• _What to do_
Write out each record again exactly as it stands.

---------------

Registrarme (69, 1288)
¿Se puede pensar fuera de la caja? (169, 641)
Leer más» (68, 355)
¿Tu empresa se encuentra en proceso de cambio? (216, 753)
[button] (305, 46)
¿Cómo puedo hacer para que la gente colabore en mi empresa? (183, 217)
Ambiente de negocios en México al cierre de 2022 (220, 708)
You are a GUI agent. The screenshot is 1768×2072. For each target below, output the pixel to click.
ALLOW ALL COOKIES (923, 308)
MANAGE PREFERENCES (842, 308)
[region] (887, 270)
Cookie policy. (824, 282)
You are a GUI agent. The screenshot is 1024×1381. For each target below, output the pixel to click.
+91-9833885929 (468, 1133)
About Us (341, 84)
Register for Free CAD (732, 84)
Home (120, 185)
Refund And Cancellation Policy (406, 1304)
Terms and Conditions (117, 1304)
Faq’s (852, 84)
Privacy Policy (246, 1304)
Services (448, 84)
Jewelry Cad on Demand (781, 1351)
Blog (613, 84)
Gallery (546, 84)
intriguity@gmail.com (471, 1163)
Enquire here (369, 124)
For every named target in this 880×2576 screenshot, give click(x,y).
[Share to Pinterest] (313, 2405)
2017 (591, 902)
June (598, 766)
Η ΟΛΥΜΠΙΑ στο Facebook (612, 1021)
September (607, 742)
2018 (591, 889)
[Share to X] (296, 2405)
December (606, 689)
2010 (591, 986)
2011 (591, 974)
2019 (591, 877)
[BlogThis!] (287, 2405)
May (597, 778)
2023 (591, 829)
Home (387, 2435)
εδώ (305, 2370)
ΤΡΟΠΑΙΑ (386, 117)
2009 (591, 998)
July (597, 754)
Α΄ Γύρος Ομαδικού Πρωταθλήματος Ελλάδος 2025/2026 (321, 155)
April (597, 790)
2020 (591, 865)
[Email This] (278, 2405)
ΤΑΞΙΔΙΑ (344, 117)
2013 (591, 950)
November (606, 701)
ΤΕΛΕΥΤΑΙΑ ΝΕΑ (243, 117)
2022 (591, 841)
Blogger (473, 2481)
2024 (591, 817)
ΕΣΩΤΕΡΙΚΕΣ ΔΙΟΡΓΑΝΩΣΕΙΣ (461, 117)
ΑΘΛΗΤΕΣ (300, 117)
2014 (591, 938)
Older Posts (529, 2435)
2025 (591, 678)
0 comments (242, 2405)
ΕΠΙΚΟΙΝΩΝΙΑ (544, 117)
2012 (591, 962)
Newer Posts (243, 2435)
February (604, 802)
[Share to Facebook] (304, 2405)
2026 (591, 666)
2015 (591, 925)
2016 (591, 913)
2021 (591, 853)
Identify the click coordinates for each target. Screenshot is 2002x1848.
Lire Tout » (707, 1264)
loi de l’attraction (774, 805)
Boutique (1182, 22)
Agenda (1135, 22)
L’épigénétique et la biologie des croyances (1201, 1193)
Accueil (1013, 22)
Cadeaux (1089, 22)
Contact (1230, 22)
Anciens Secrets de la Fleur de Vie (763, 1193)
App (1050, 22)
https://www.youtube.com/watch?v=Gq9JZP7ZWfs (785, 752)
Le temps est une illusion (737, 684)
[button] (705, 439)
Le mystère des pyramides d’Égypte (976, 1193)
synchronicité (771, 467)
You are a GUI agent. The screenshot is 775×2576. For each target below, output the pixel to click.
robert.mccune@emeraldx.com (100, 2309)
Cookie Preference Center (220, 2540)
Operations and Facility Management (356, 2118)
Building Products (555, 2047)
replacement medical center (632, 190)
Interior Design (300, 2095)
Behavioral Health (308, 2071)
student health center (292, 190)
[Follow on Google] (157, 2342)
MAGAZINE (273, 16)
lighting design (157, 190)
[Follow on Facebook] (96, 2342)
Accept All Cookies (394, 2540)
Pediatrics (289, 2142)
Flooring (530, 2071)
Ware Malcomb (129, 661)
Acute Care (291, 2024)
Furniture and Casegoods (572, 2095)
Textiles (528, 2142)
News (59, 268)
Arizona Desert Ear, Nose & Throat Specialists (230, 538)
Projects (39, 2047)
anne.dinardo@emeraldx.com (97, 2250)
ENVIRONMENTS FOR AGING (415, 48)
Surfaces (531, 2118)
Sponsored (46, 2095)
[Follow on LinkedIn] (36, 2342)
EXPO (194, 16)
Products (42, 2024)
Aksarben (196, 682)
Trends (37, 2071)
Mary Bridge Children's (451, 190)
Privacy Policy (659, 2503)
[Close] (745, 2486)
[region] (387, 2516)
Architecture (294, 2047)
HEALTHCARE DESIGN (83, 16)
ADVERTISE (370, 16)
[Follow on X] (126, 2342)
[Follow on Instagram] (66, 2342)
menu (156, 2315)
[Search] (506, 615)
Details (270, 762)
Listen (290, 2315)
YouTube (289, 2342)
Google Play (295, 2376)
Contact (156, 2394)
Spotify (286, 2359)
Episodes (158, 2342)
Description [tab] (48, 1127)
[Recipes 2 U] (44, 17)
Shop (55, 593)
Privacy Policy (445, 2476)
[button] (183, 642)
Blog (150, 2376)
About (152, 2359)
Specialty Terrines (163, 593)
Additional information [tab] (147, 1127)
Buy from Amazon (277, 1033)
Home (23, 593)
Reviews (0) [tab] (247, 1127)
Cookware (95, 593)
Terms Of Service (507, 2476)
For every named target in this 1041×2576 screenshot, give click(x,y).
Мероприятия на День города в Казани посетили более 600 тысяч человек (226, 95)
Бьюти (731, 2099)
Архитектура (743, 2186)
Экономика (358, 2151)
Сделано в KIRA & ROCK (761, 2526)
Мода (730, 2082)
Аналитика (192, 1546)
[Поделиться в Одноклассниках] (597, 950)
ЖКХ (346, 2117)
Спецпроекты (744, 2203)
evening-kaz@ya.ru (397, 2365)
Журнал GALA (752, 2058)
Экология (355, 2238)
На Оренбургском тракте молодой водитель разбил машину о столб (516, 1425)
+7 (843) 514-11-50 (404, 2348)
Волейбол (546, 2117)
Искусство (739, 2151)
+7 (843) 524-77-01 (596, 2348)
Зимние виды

---------------

• _Answer area_
Registrarme (69, 1288)
¿Se puede pensar fuera de la caja? (169, 641)
Leer más» (68, 355)
¿Tu empresa se encuentra en proceso de cambio? (216, 753)
[button] (305, 46)
¿Cómo puedo hacer para que la gente colabore en mi empresa? (183, 217)
Ambiente de negocios en México al cierre de 2022 (220, 708)
You are a GUI agent. The screenshot is 1768×2072. For each target below, output the pixel to click.
ALLOW ALL COOKIES (923, 308)
MANAGE PREFERENCES (842, 308)
[region] (887, 270)
Cookie policy. (824, 282)
You are a GUI agent. The screenshot is 1024×1381. For each target below, output the pixel to click.
+91-9833885929 (468, 1133)
About Us (341, 84)
Register for Free CAD (732, 84)
Home (120, 185)
Refund And Cancellation Policy (406, 1304)
Terms and Conditions (117, 1304)
Faq’s (852, 84)
Privacy Policy (246, 1304)
Services (448, 84)
Jewelry Cad on Demand (781, 1351)
Blog (613, 84)
Gallery (546, 84)
intriguity@gmail.com (471, 1163)
Enquire here (369, 124)
For every named target in this 880×2576 screenshot, give click(x,y).
[Share to Pinterest] (313, 2405)
2017 (591, 902)
June (598, 766)
Η ΟΛΥΜΠΙΑ στο Facebook (612, 1021)
September (607, 742)
2018 (591, 889)
[Share to X] (296, 2405)
December (606, 689)
2010 (591, 986)
2011 (591, 974)
2019 (591, 877)
[BlogThis!] (287, 2405)
May (597, 778)
2023 (591, 829)
Home (387, 2435)
εδώ (305, 2370)
ΤΡΟΠΑΙΑ (386, 117)
2009 (591, 998)
July (597, 754)
Α΄ Γύρος Ομαδικού Πρωταθλήματος Ελλάδος 2025/2026 (321, 155)
April (597, 790)
2020 (591, 865)
[Email This] (278, 2405)
ΤΑΞΙΔΙΑ (344, 117)
2013 (591, 950)
November (606, 701)
ΤΕΛΕΥΤΑΙΑ ΝΕΑ (243, 117)
2022 (591, 841)
Blogger (473, 2481)
2024 (591, 817)
ΕΣΩΤΕΡΙΚΕΣ ΔΙΟΡΓΑΝΩΣΕΙΣ (461, 117)
ΑΘΛΗΤΕΣ (300, 117)
2014 (591, 938)
Older Posts (529, 2435)
2025 (591, 678)
0 comments (242, 2405)
ΕΠΙΚΟΙΝΩΝΙΑ (544, 117)
2012 (591, 962)
Newer Posts (243, 2435)
February (604, 802)
[Share to Facebook] (304, 2405)
2026 (591, 666)
2015 (591, 925)
2016 (591, 913)
2021 (591, 853)
Identify the click coordinates for each target. Screenshot is 2002x1848.
Lire Tout » (707, 1264)
loi de l’attraction (774, 805)
Boutique (1182, 22)
Agenda (1135, 22)
L’épigénétique et la biologie des croyances (1201, 1193)
Accueil (1013, 22)
Cadeaux (1089, 22)
Contact (1230, 22)
Anciens Secrets de la Fleur de Vie (763, 1193)
App (1050, 22)
https://www.youtube.com/watch?v=Gq9JZP7ZWfs (785, 752)
Le temps est une illusion (737, 684)
[button] (705, 439)
Le mystère des pyramides d’Égypte (976, 1193)
synchronicité (771, 467)
You are a GUI agent. The screenshot is 775×2576. For each target below, output the pixel to click.
robert.mccune@emeraldx.com (100, 2309)
Cookie Preference Center (220, 2540)
Operations and Facility Management (356, 2118)
Building Products (555, 2047)
replacement medical center (632, 190)
Interior Design (300, 2095)
Behavioral Health (308, 2071)
student health center (292, 190)
[Follow on Google] (157, 2342)
MAGAZINE (273, 16)
lighting design (157, 190)
[Follow on Facebook] (96, 2342)
Accept All Cookies (394, 2540)
Pediatrics (289, 2142)
Flooring (530, 2071)
Ware Malcomb (129, 661)
Acute Care (291, 2024)
Furniture and Casegoods (572, 2095)
Textiles (528, 2142)
News (59, 268)
Arizona Desert Ear, Nose & Throat Specialists (230, 538)
Projects (39, 2047)
anne.dinardo@emeraldx.com (97, 2250)
ENVIRONMENTS FOR AGING (415, 48)
Surfaces (531, 2118)
Sponsored (46, 2095)
[Follow on LinkedIn] (36, 2342)
EXPO (194, 16)
Products (42, 2024)
Aksarben (196, 682)
Trends (37, 2071)
Mary Bridge Children's (451, 190)
Privacy Policy (659, 2503)
[Close] (745, 2486)
[region] (387, 2516)
Architecture (294, 2047)
HEALTHCARE DESIGN (83, 16)
ADVERTISE (370, 16)
[Follow on X] (126, 2342)
[Follow on Instagram] (66, 2342)
menu (156, 2315)
[Search] (506, 615)
Details (270, 762)
Listen (290, 2315)
YouTube (289, 2342)
Google Play (295, 2376)
Contact (156, 2394)
Spotify (286, 2359)
Episodes (158, 2342)
Description [tab] (48, 1127)
[Recipes 2 U] (44, 17)
Shop (55, 593)
Privacy Policy (445, 2476)
[button] (183, 642)
Blog (150, 2376)
About (152, 2359)
Specialty Terrines (163, 593)
Additional information [tab] (147, 1127)
Buy from Amazon (277, 1033)
Home (23, 593)
Reviews (0) [tab] (247, 1127)
Cookware (95, 593)
Terms Of Service (507, 2476)
For every named target in this 1041×2576 screenshot, give click(x,y).
Мероприятия на День города в Казани посетили более 600 тысяч человек (226, 95)
Бьюти (731, 2099)
Архитектура (743, 2186)
Экономика (358, 2151)
Сделано в KIRA & ROCK (761, 2526)
Мода (730, 2082)
Аналитика (192, 1546)
[Поделиться в Одноклассниках] (597, 950)
ЖКХ (346, 2117)
Спецпроекты (744, 2203)
evening-kaz@ya.ru (397, 2365)
Журнал GALA (752, 2058)
Экология (355, 2238)
На Оренбургском тракте молодой водитель разбил машину о столб (516, 1425)
+7 (843) 514-11-50 (404, 2348)
Волейбол (546, 2117)
Искусство (739, 2151)
+7 (843) 524-77-01 (596, 2348)
Зимние виды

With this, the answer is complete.